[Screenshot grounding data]
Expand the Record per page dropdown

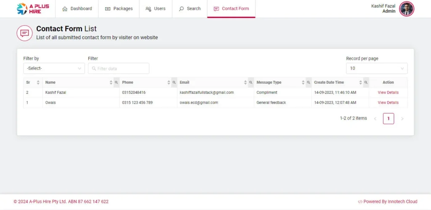[x=376, y=68]
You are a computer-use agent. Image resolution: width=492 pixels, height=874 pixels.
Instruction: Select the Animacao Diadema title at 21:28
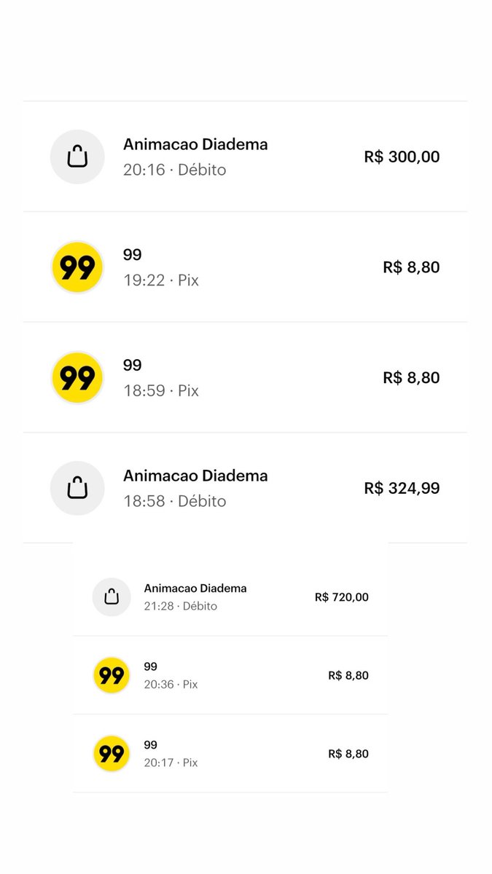195,588
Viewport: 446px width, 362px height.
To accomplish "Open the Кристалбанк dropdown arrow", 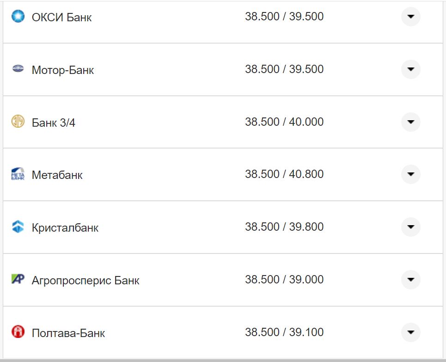I will (x=410, y=227).
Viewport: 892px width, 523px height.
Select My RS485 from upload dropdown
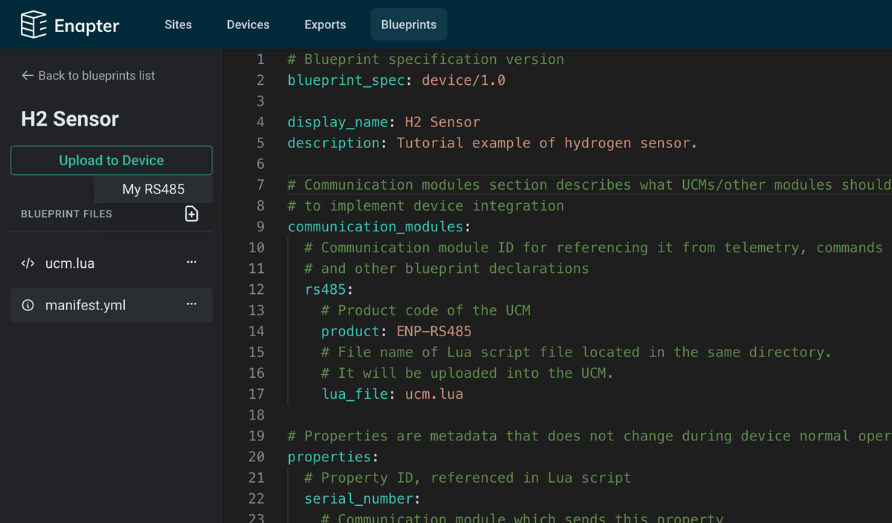point(153,189)
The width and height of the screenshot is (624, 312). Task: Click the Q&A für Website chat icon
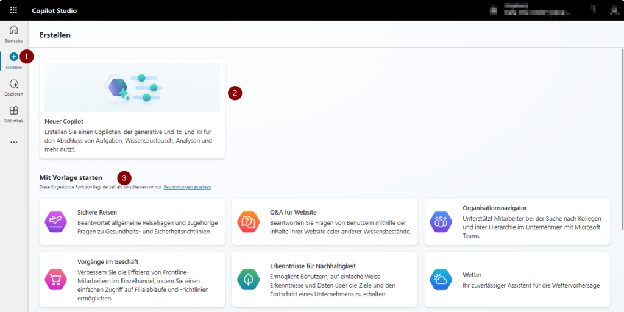tap(248, 222)
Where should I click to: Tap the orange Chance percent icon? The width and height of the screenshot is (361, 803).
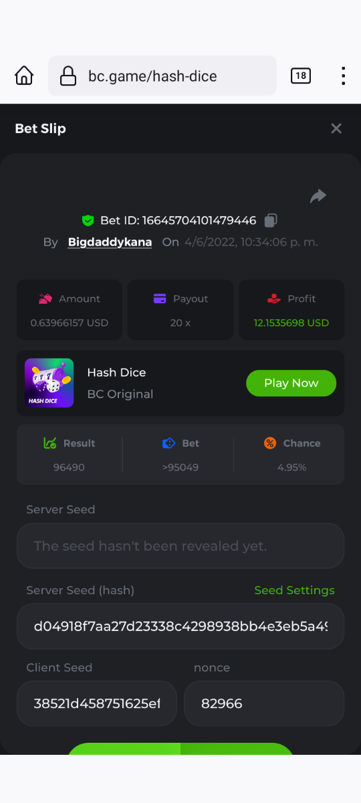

### INSTRUCTIONS TO FOLLOW:
Wherever the string "Viewport" appears in the records above, copy the line it sits in.

### OUTPUT FOR THIS EXERCISE:
Viewport: 446px width, 362px height.
Viewport: 892px width, 523px height.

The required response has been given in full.